**Task to complete:** Below are several records. Retype exactly those lines running from the one with "Task: Select the Driver monitoring label text" through the one with "Given: Click the IntelliJ", end lines included, and no others.

━━━━━━━━━━━━━━━━━━━━

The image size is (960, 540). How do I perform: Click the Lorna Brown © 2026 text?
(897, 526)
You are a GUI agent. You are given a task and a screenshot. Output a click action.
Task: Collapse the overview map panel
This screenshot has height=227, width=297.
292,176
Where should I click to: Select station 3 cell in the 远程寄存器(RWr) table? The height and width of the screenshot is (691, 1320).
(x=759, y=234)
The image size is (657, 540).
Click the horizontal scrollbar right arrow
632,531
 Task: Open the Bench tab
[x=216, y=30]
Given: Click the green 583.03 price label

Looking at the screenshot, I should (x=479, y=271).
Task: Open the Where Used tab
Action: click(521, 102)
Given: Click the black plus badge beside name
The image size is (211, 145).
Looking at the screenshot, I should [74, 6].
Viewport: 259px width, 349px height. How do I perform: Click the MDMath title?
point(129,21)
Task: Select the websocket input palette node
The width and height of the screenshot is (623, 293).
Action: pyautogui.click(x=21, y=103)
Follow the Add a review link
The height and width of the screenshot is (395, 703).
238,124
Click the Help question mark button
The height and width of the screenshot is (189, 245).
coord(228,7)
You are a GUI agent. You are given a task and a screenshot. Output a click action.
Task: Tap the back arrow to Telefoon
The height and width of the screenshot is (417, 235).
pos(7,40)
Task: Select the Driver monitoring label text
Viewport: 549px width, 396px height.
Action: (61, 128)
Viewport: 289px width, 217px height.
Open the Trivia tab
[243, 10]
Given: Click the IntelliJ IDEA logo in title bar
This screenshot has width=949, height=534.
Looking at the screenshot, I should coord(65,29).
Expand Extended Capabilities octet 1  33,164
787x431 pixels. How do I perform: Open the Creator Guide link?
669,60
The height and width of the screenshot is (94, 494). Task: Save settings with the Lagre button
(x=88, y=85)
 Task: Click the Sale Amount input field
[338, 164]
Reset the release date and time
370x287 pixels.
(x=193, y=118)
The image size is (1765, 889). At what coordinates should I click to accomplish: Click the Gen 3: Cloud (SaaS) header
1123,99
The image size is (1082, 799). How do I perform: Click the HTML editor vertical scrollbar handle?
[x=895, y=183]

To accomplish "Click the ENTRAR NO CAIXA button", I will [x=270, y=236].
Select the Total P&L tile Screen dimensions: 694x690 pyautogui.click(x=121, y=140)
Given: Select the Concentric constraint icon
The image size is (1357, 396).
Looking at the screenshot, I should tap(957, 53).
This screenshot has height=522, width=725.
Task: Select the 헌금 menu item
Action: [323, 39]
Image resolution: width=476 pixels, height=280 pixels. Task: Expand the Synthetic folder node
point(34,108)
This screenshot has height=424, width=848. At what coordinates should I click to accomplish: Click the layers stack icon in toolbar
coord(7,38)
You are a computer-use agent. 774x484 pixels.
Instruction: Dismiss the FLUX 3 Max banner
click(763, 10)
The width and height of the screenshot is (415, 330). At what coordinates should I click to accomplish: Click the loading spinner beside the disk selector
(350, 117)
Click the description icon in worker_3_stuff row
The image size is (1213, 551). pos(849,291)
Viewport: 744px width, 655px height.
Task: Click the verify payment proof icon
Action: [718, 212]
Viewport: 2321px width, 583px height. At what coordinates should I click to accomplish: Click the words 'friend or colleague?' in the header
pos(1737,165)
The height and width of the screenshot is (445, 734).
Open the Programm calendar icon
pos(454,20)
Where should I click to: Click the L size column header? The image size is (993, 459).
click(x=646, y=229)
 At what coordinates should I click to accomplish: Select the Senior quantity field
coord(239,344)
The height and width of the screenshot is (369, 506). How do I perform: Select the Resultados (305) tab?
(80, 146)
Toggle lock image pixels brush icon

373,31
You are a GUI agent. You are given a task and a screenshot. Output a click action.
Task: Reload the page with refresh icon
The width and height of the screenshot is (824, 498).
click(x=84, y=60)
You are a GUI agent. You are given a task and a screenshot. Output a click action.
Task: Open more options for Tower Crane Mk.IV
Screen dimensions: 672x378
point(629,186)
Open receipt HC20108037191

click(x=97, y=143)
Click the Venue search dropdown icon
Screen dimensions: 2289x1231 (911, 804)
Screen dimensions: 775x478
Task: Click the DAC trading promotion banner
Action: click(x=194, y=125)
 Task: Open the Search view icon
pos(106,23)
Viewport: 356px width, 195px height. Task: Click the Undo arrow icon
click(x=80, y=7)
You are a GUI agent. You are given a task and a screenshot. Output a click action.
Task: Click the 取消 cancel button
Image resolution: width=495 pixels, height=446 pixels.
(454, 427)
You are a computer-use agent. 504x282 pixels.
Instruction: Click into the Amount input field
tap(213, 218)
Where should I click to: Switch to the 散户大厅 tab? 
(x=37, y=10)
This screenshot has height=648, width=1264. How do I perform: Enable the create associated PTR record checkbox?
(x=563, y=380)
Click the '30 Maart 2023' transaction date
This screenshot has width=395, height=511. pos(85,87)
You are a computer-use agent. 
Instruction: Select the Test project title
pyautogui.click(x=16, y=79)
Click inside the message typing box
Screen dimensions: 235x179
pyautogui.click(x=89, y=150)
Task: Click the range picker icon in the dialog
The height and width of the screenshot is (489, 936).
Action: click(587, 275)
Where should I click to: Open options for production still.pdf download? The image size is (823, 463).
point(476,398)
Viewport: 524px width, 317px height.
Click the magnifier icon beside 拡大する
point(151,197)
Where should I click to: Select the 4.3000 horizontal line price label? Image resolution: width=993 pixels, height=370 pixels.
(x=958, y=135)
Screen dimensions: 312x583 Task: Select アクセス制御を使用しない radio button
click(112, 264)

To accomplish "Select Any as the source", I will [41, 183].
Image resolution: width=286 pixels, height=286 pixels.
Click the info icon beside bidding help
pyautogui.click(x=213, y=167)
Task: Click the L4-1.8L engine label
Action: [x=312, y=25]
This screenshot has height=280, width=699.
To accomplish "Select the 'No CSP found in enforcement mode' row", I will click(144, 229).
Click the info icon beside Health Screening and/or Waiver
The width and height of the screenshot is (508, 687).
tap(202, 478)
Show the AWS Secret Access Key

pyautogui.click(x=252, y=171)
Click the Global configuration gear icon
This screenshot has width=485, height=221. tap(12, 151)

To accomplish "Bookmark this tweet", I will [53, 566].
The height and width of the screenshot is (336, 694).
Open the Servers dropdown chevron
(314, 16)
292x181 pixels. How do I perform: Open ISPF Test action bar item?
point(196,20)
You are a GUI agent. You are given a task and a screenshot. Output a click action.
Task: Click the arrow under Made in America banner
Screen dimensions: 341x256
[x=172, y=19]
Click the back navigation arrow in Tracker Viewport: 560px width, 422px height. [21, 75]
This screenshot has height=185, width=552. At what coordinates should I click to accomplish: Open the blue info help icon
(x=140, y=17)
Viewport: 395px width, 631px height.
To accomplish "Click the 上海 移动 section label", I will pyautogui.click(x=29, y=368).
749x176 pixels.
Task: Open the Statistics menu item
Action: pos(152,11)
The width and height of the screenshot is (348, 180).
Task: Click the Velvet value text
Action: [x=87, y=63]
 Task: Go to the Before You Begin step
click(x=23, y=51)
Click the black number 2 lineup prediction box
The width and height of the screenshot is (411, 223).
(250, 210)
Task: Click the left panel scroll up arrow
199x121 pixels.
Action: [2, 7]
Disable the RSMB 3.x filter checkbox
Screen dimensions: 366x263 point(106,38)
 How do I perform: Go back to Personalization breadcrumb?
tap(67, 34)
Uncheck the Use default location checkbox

━━━━━━━━━━━━━━━━━━━━

**Result:**
Task: Select the Driver monitoring label text
Viewport: 549px width, 396px height.
Action: (61, 128)
Viewport: 289px width, 217px height.
Open the Trivia tab
[243, 10]
Given: Click the IntelliJ IDEA logo in title bar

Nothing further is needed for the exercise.